Question: Can someone summarize how the partitioning of source RDDs can affect the cost of the join transformation? How does your answer motivate the partitionBy operation described on the next slide?

ghawk

In the first case on top of the slide, the data is not partitioned consistently across the two RDDs A and B. For example, the key "Bob" appears in RDD_A in part0, but the same key appears in part3 for RDD_B. A join operation would hence require a network communication operation, where the key Bob from RDD_B's part3 partition is moved to the node where part0 resides. This would be fairly expensive as it can lead to $n^2$ network messages, for a join operation on $n$ keys.

We can instead partition the two RDDs, using the same partitioner on the keys of the RDDs. This will ensure that data of the two RDDs with same keys will reside in the same partition (or node). This will help avoiding the network communication overhead, and speed up the join operations by reducing communication.

This approach is very similar to the HashPartitioner used in the next slide, as the next slide also uses the same partitioner for the partitionBy() function for both the RDDs.

Kapteyn

In both cases on this slide it seems like RDD_C is inheriting the partitioning rule of RDD_A.

The code on the next slide specifies the partitioning rule for "ClientViewPartitioned" and "MobileViewPartitioned" which get joined into "joined". But no where does it specify the partitioning rule to use for the joined RDD.

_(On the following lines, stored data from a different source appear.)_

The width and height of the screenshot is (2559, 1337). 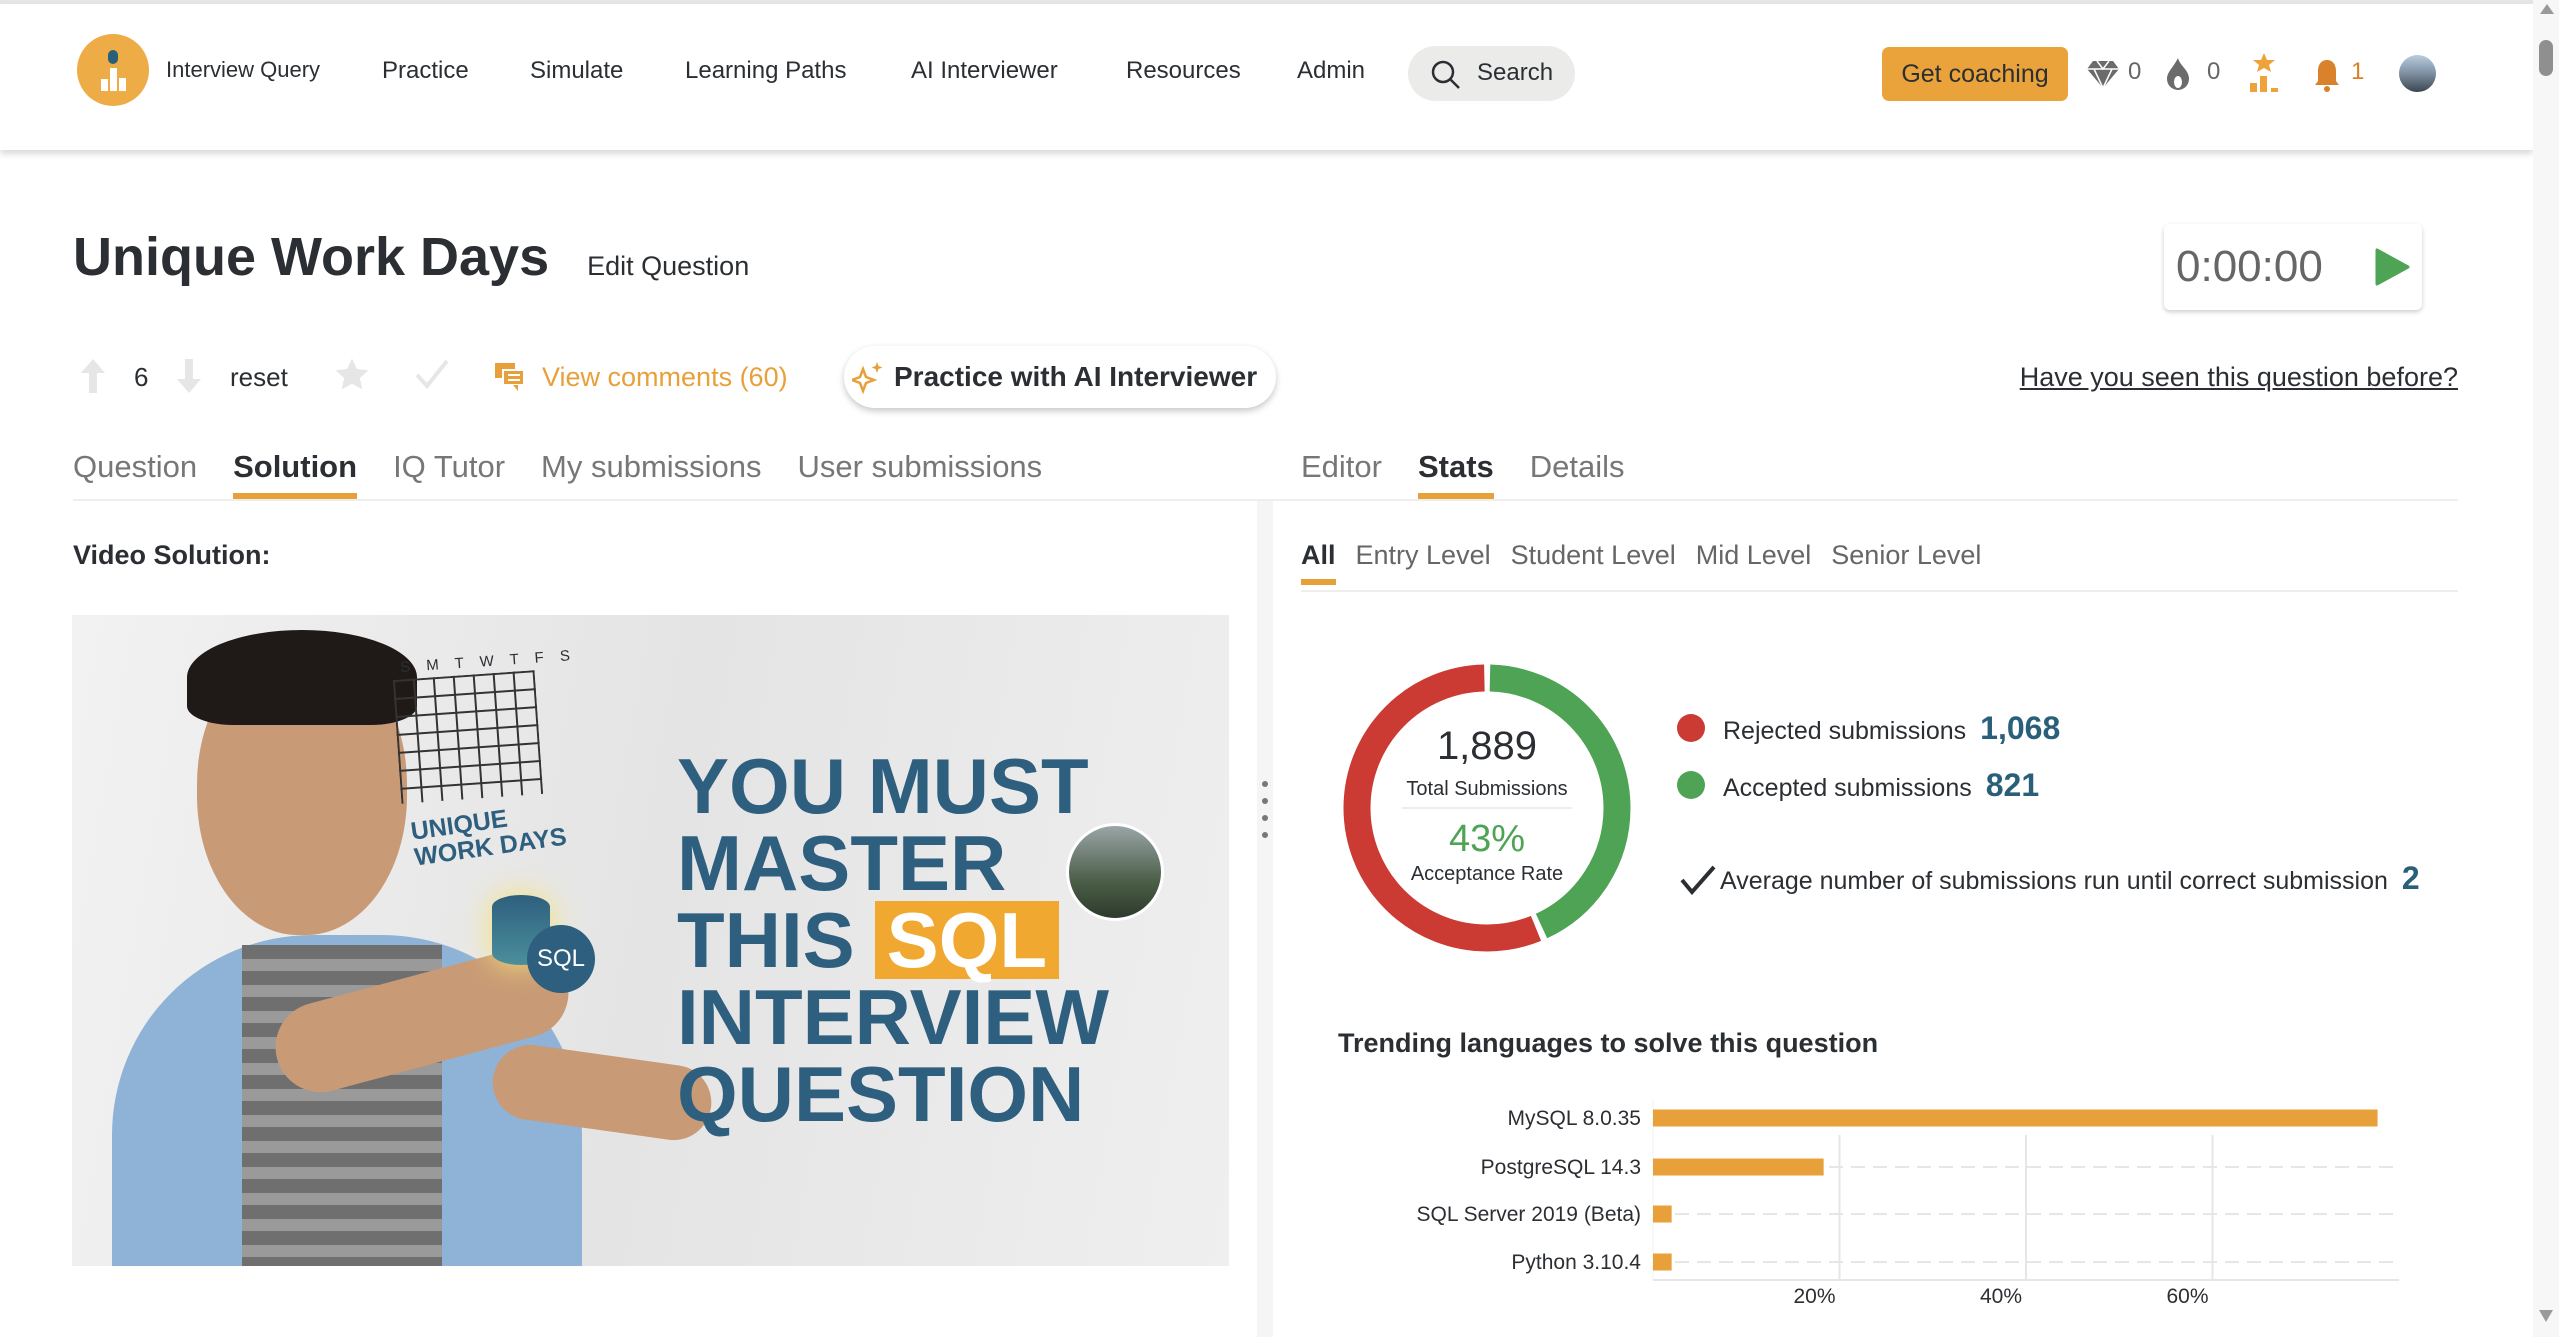 I want to click on level-tab-mid: Mid Level, so click(x=1754, y=555).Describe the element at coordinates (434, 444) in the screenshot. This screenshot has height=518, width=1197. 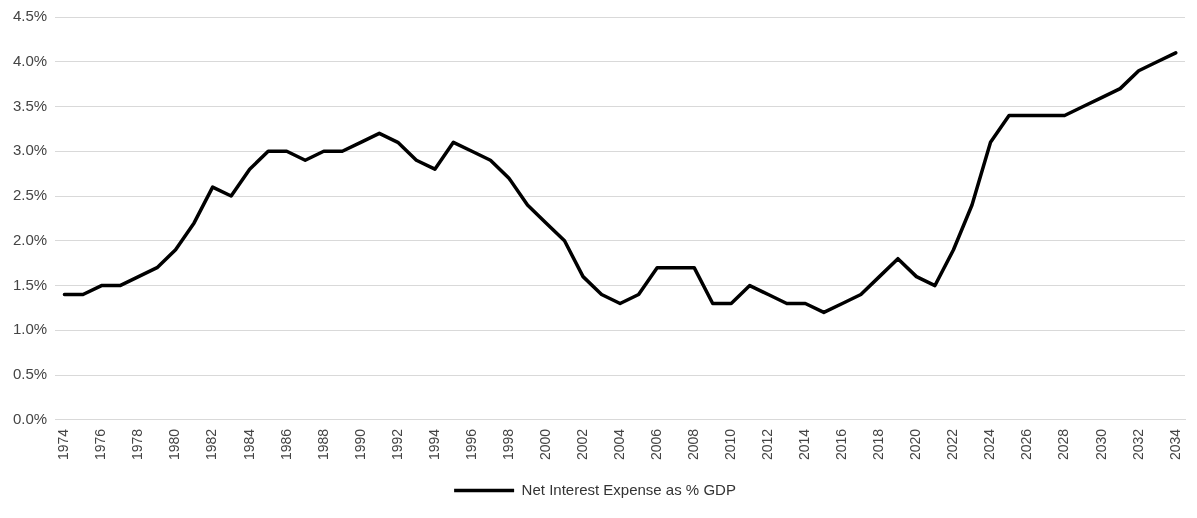
I see `x-tick-label: 1994` at that location.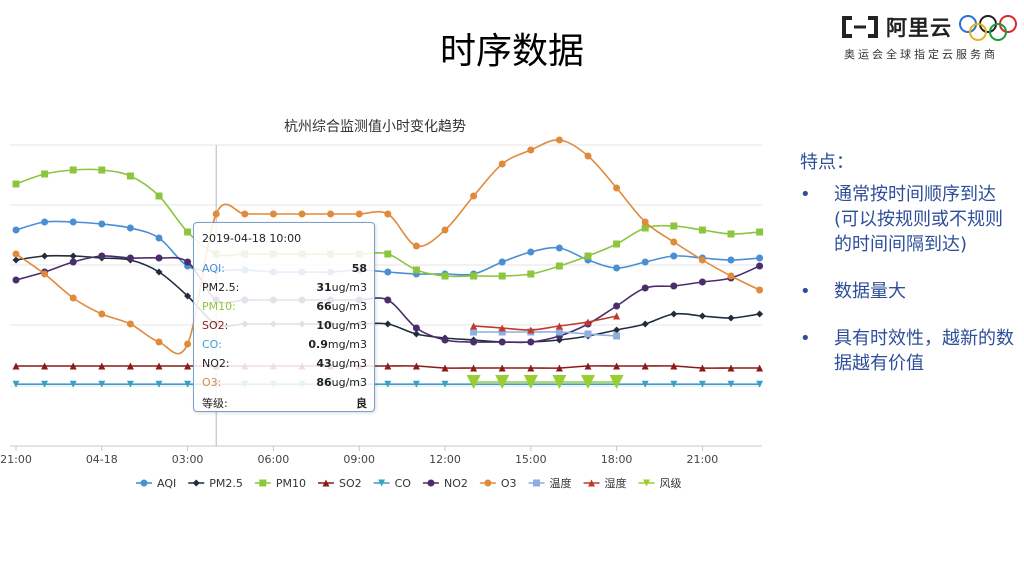  What do you see at coordinates (392, 484) in the screenshot?
I see `legend-item: CO` at bounding box center [392, 484].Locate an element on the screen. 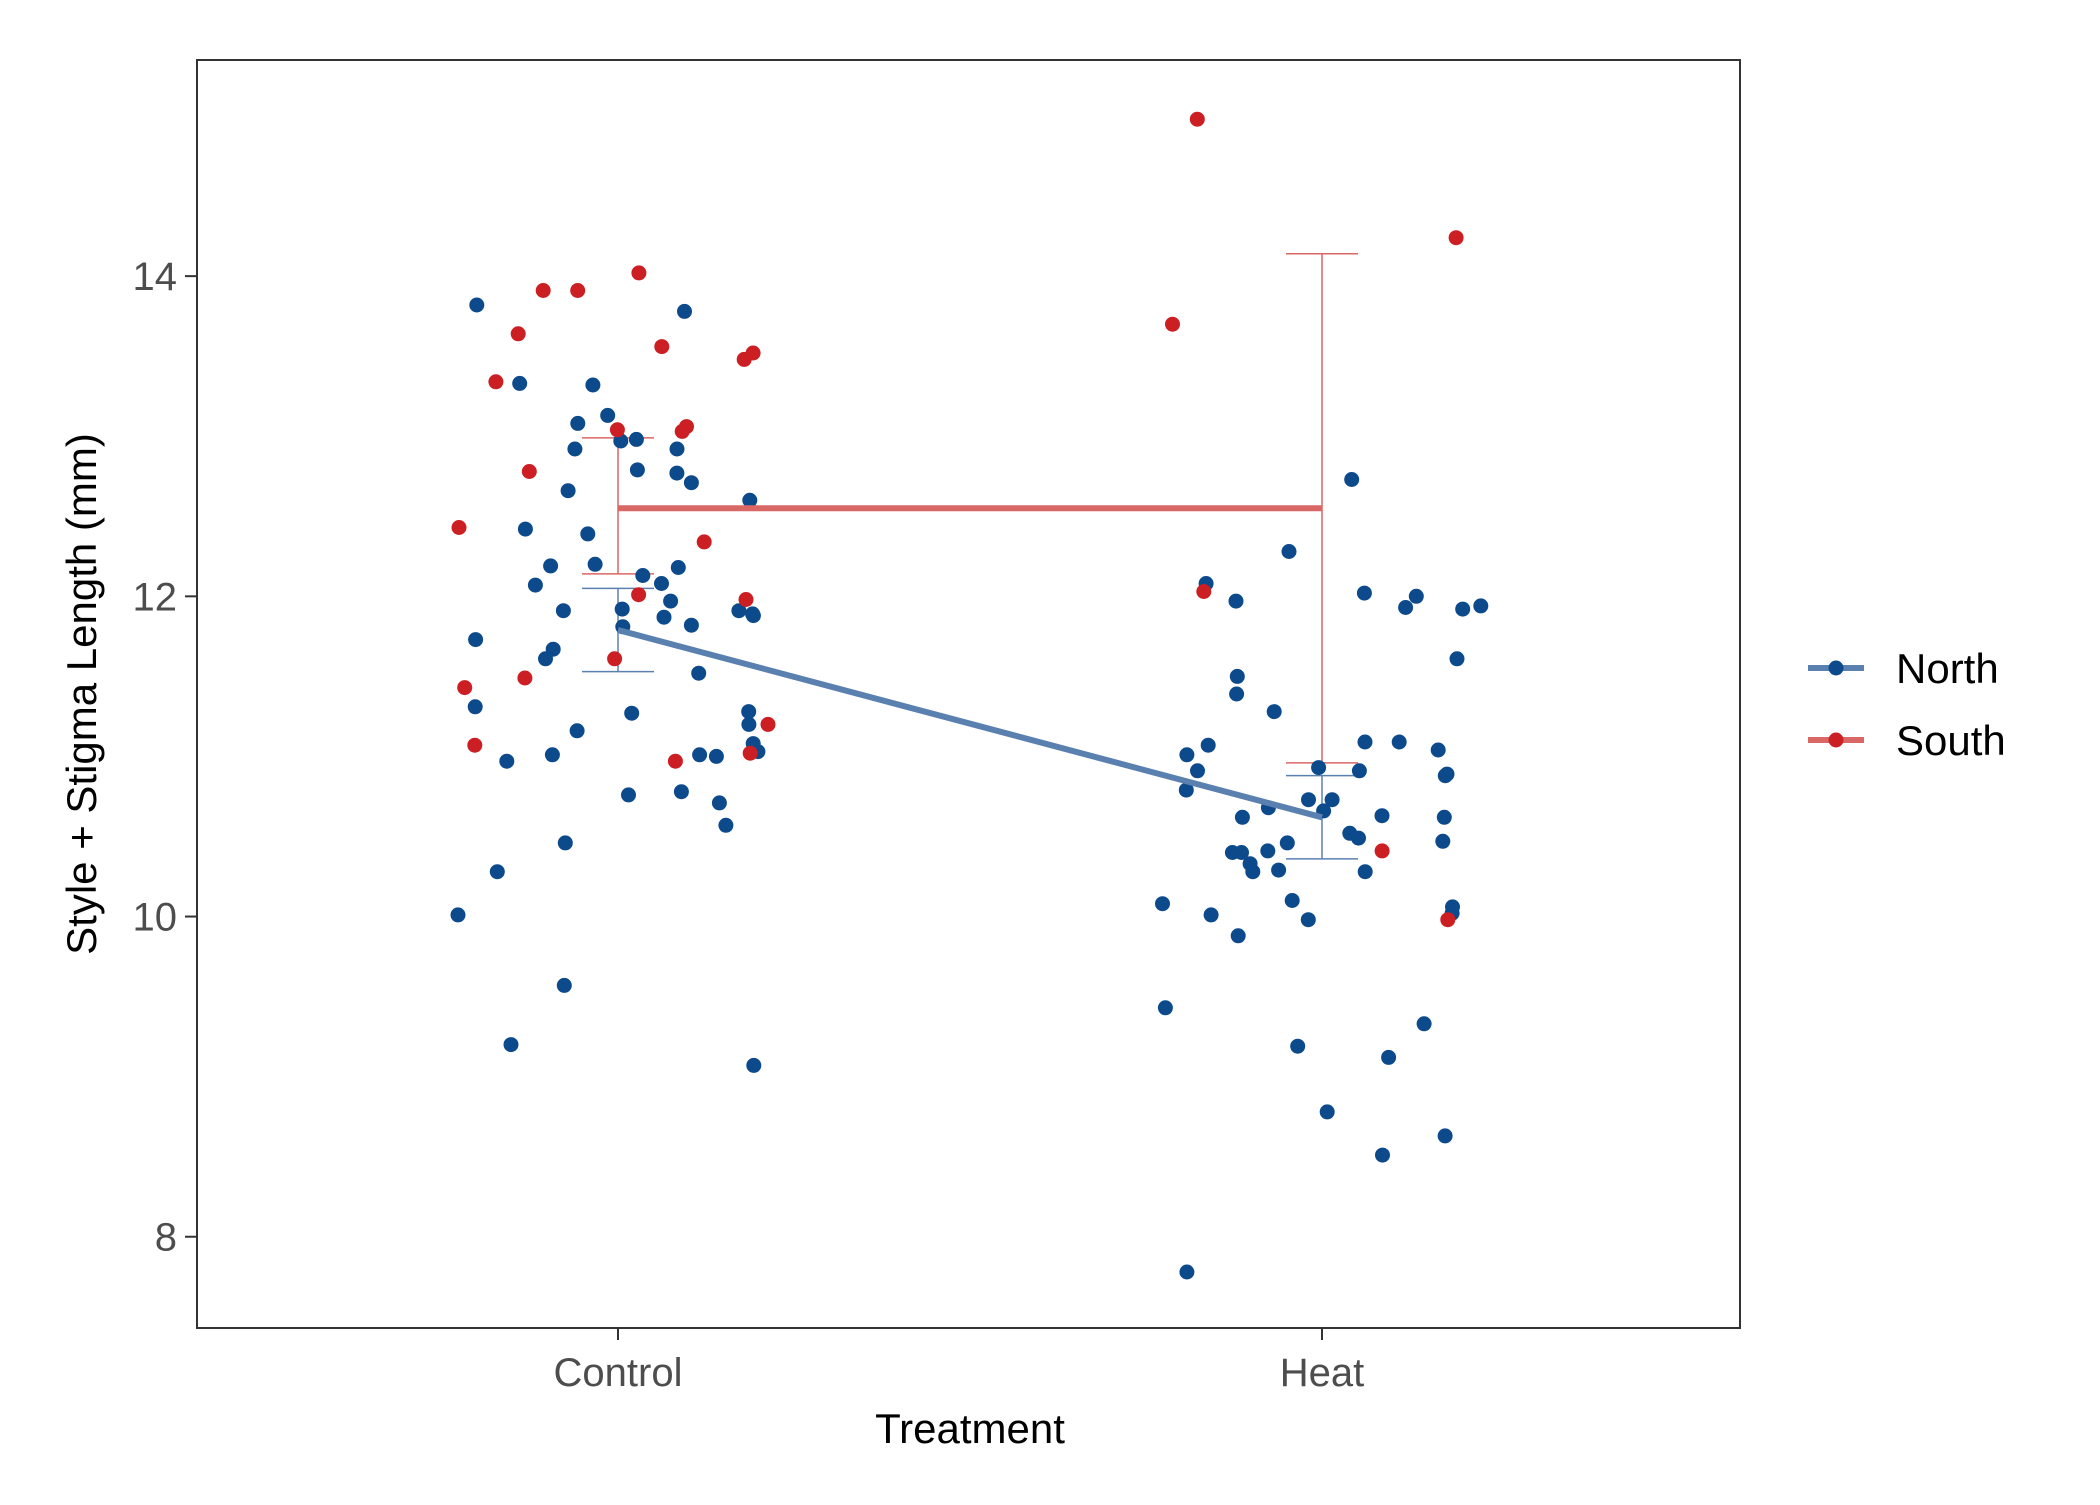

In the case where the two RDDs getting joined share the same partitioning, it makes sense for the joined RDD to share the same partitioning, but in the top case on this slide, where the two RDDs getting joined do not share the same partitioning, how does Spark decide which partitioning rule to use? That of RDD_A or RDD_B?

Kapteyn

Actually I just realized that since you're calling RDD_A.join(RRD_B) you would use the partitioning rule of the caller.